WHAT IS NEEDED: Go through the entries and transcribe each one exactly, dropping the pictures.

DATA TO USE:
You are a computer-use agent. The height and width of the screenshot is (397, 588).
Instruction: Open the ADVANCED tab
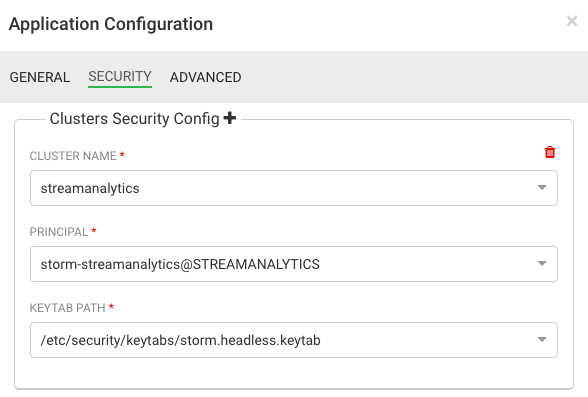tap(206, 77)
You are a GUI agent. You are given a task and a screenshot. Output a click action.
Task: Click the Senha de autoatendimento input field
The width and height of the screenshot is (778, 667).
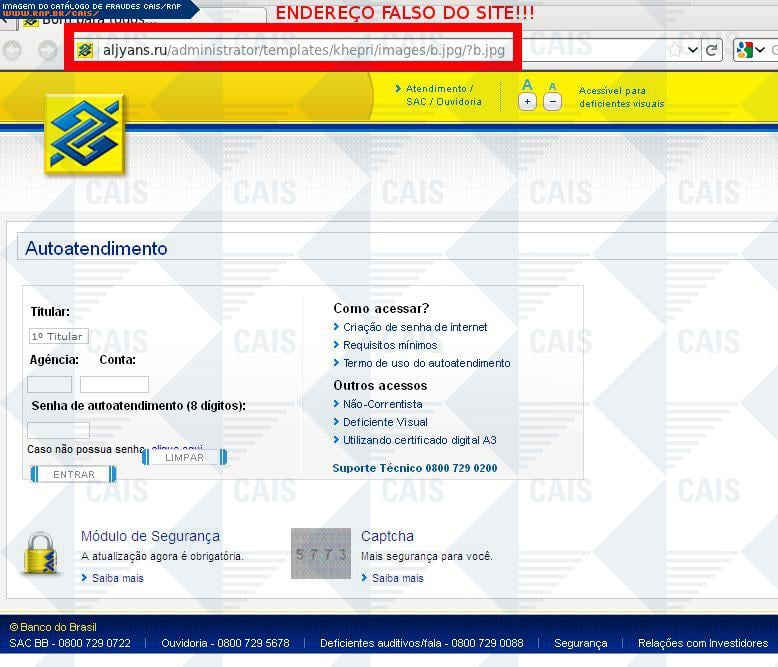58,430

FINISHED TASK:
You are a computer-use agent. The height and width of the screenshot is (397, 588).
Instruction: Open the ADVANCED tab
tap(206, 77)
You are a GUI agent. You are given a task and a screenshot. Output a click action.
Task: Click the Senha de autoatendimento input field
The width and height of the screenshot is (778, 667).
58,430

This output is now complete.